— Start EXERCISE MATERIAL —

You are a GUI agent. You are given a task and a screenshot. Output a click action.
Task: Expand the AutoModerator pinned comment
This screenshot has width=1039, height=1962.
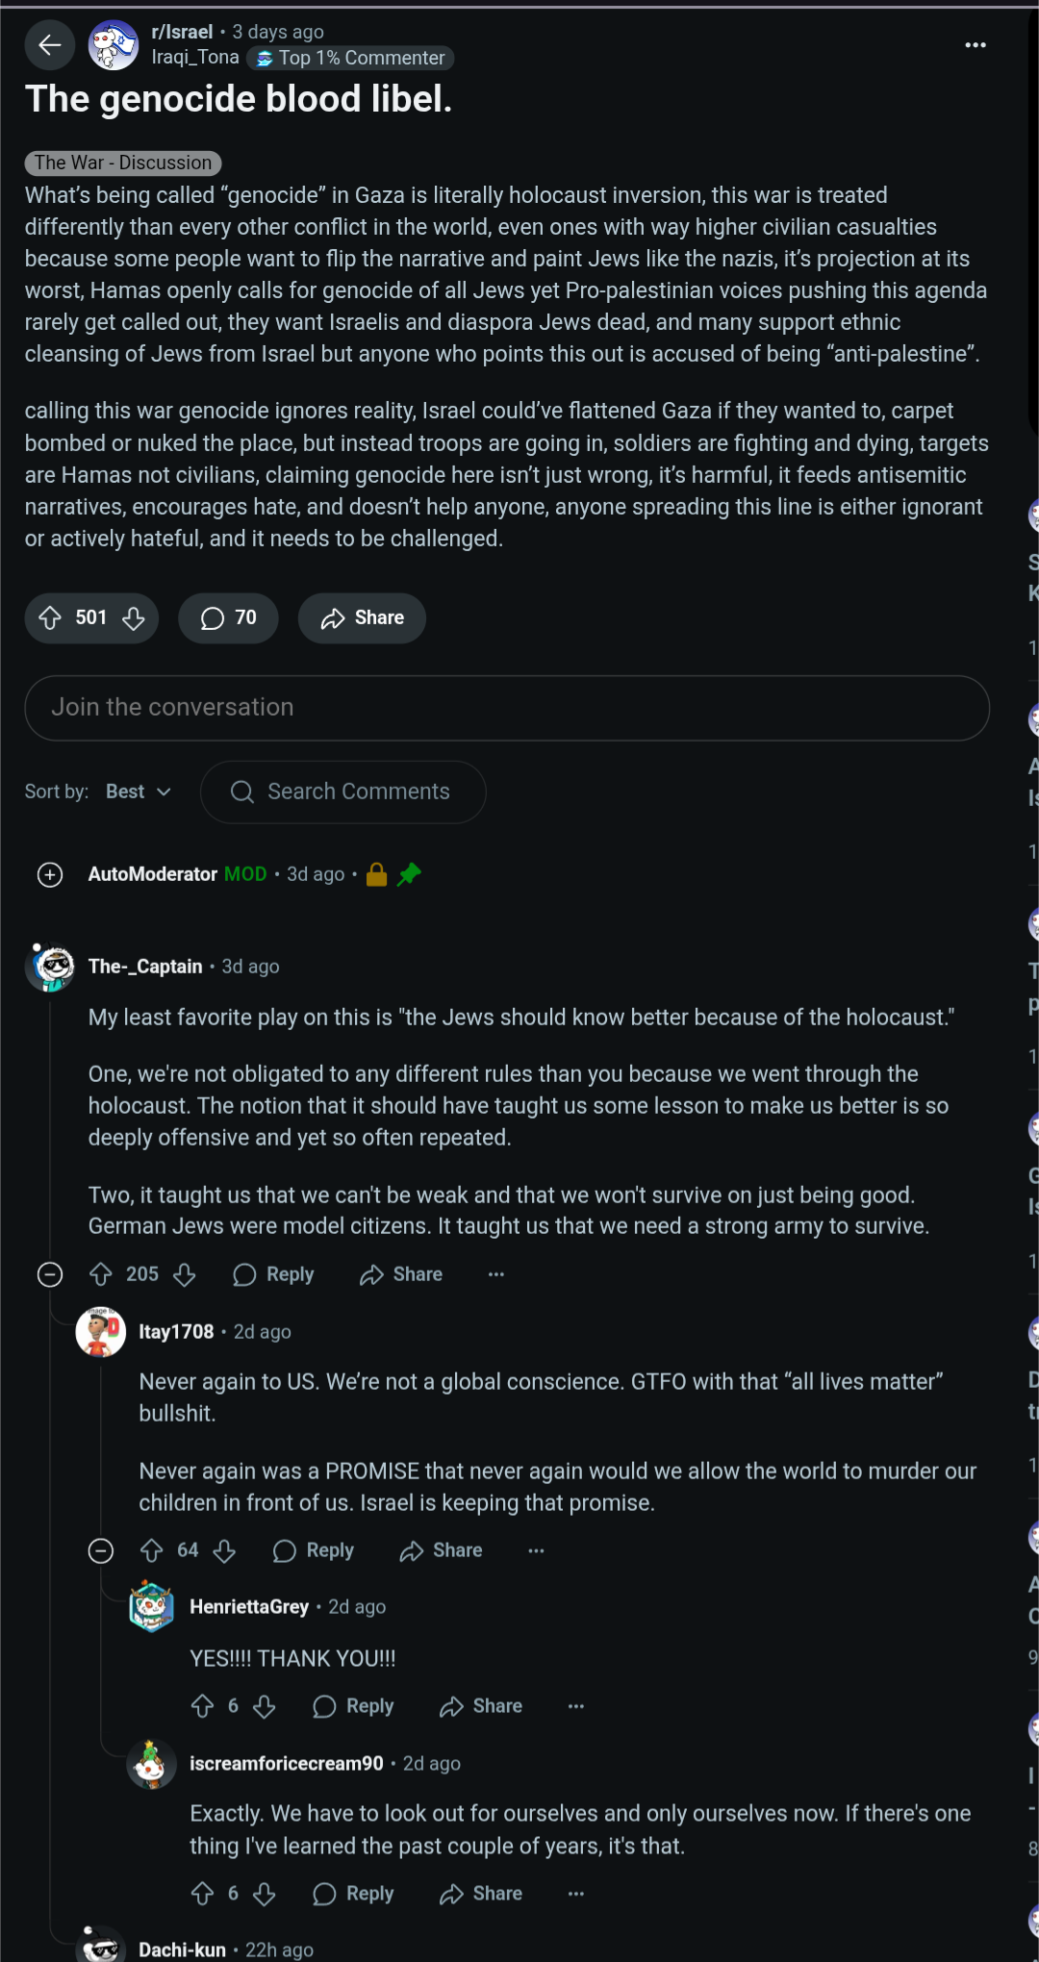coord(50,874)

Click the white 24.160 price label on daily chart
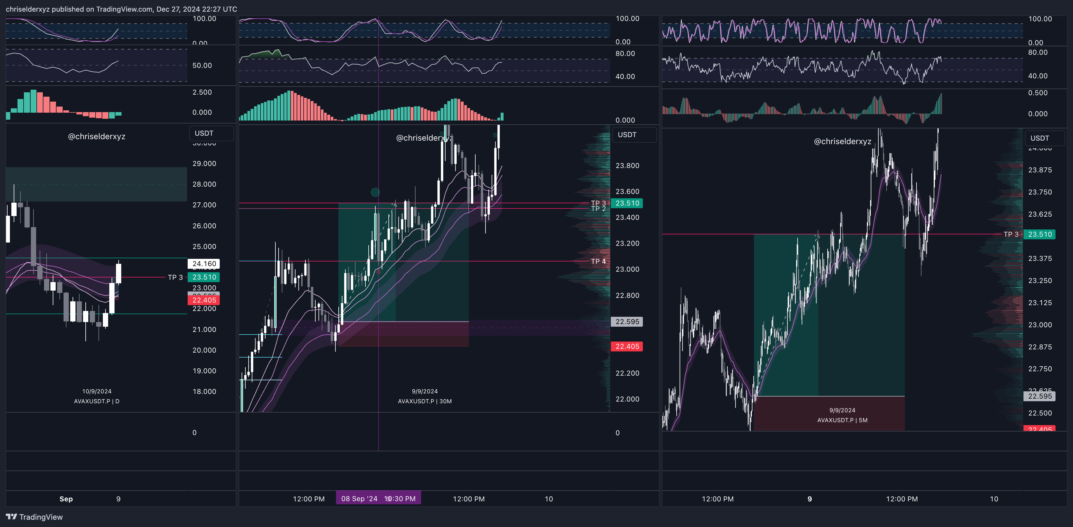click(x=204, y=264)
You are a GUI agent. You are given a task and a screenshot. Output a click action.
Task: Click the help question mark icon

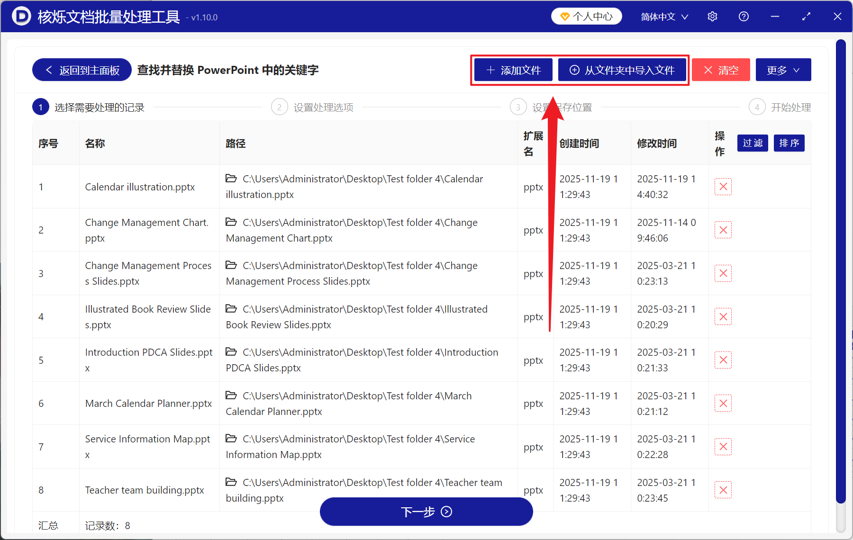click(x=744, y=16)
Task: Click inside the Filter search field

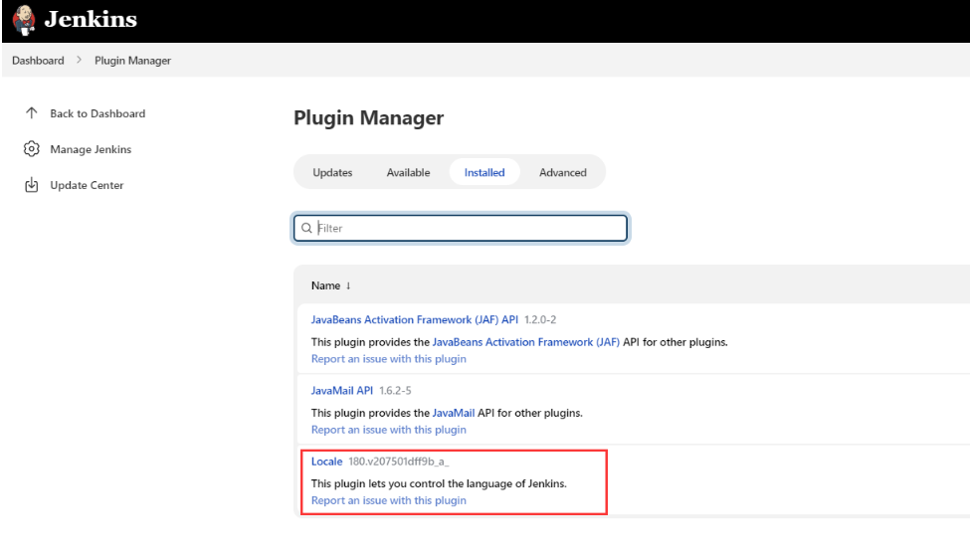Action: [468, 228]
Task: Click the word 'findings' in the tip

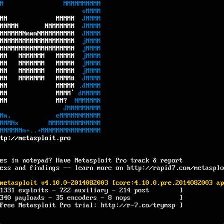Action: coord(44,168)
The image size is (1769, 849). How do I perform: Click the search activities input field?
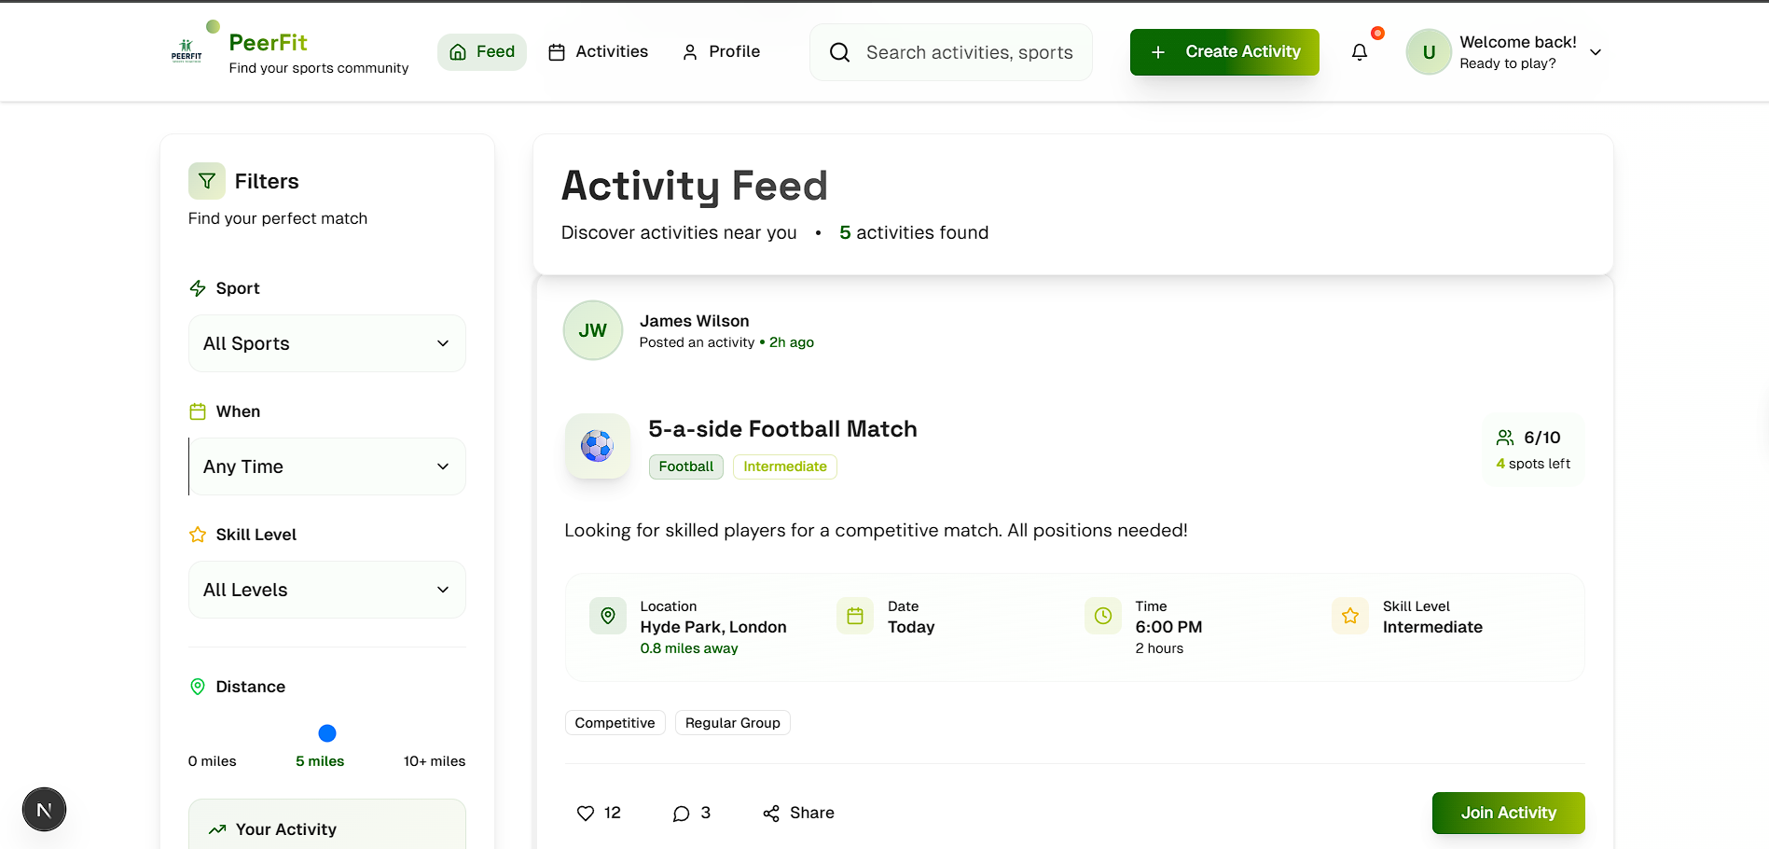[969, 52]
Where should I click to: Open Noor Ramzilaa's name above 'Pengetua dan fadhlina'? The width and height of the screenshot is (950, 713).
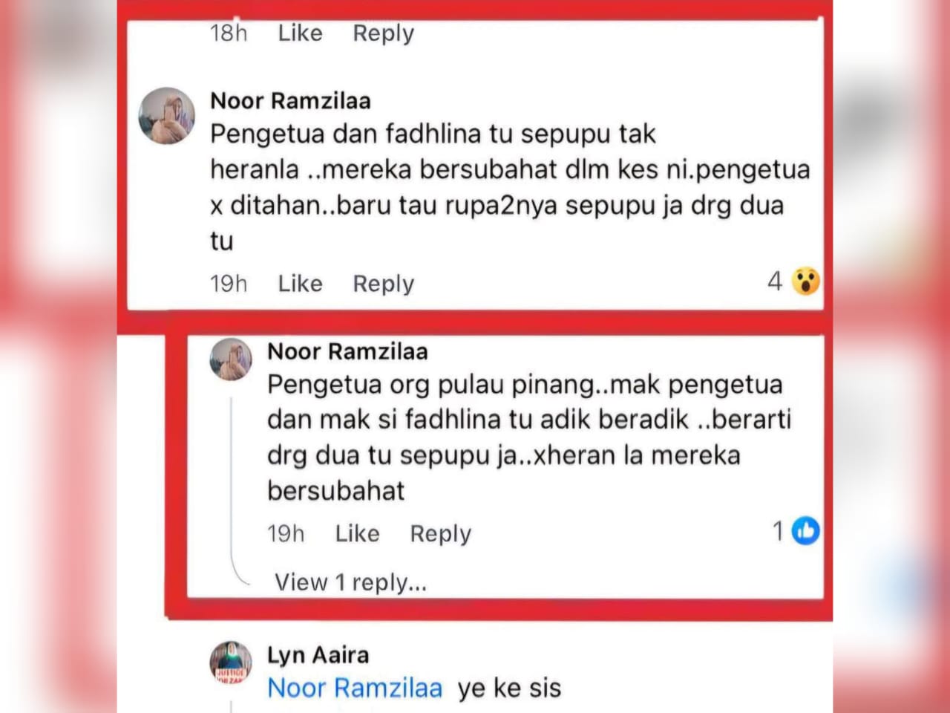click(290, 100)
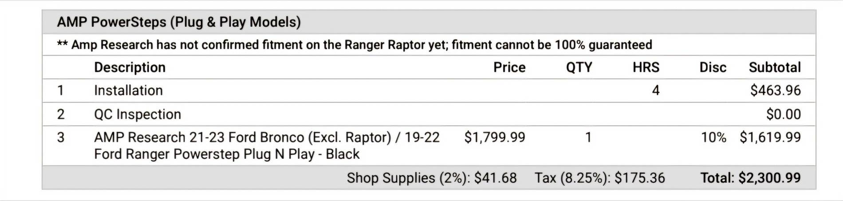Click the HRS column header
843x201 pixels.
tap(646, 67)

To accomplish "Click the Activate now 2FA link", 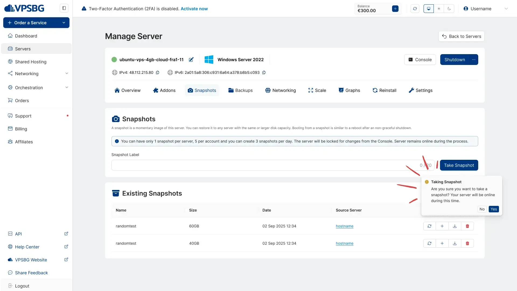I will [194, 9].
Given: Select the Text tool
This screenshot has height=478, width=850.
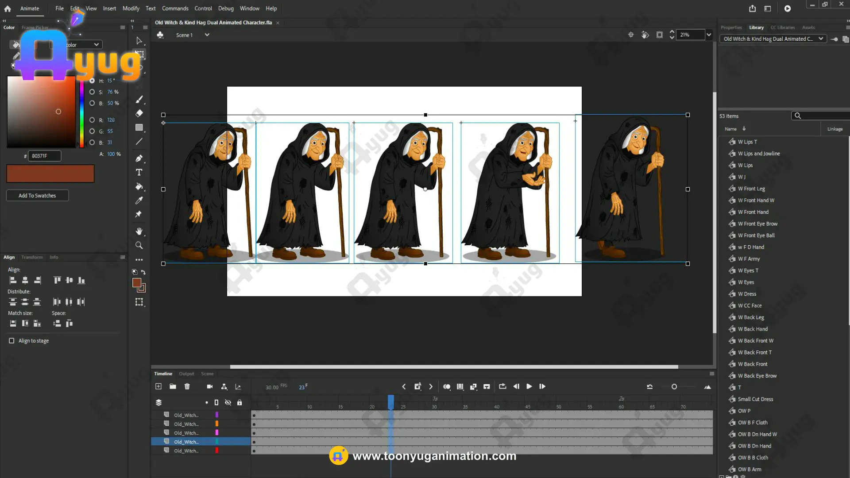Looking at the screenshot, I should tap(139, 172).
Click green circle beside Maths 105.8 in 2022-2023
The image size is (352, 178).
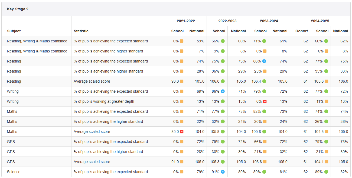coord(223,132)
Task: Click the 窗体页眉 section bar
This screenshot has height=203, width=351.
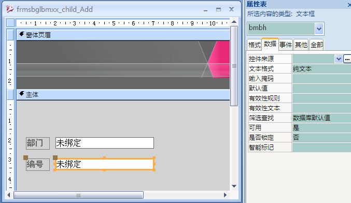Action: click(x=123, y=35)
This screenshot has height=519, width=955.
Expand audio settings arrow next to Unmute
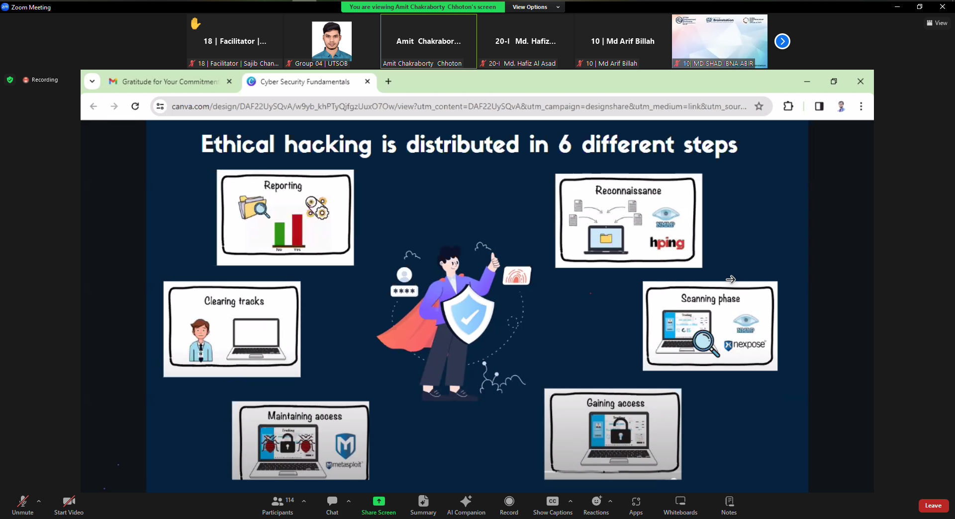click(39, 501)
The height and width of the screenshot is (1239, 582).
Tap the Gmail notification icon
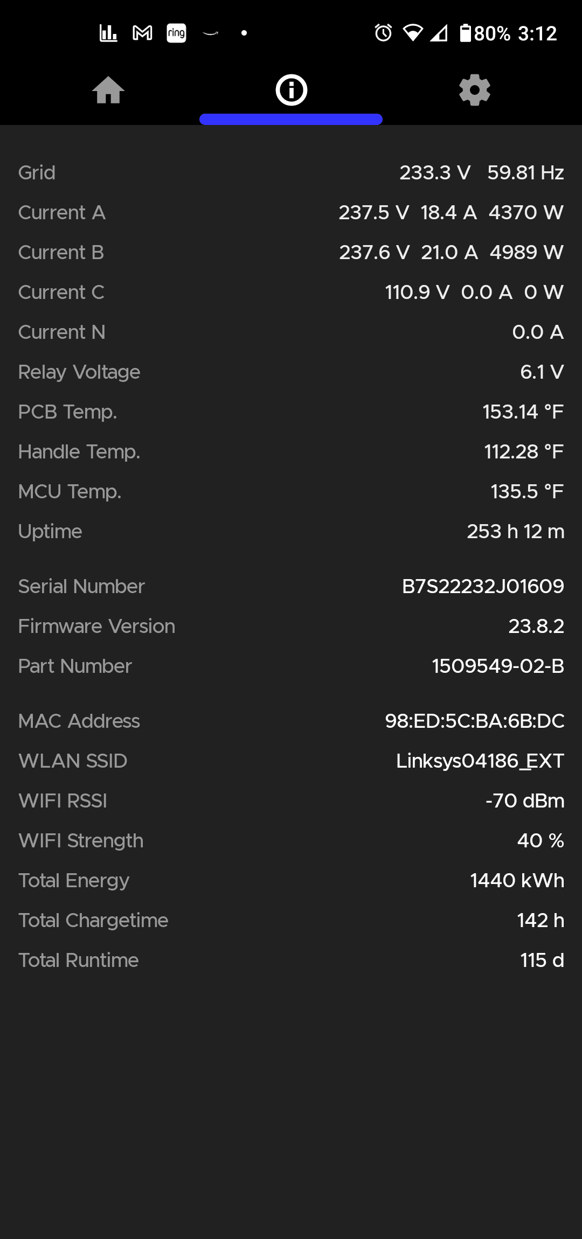[x=142, y=33]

— End EXERCISE MATERIAL —

### INSTRUCTIONS FOR THE TASK
Reproduce everything from the line containing "Click green circle" down to the end of the listing, leaving out the pictures.

### REPLY
Click green circle beside Maths 105.8 in 2022-2023
The image size is (352, 178).
coord(223,132)
Task: Click the 窗体页眉 section bar
This screenshot has height=203, width=351.
Action: click(x=123, y=35)
This screenshot has height=519, width=955.
Expand audio settings arrow next to Unmute
click(39, 501)
The height and width of the screenshot is (1239, 582).
Tap the Gmail notification icon
[x=142, y=33]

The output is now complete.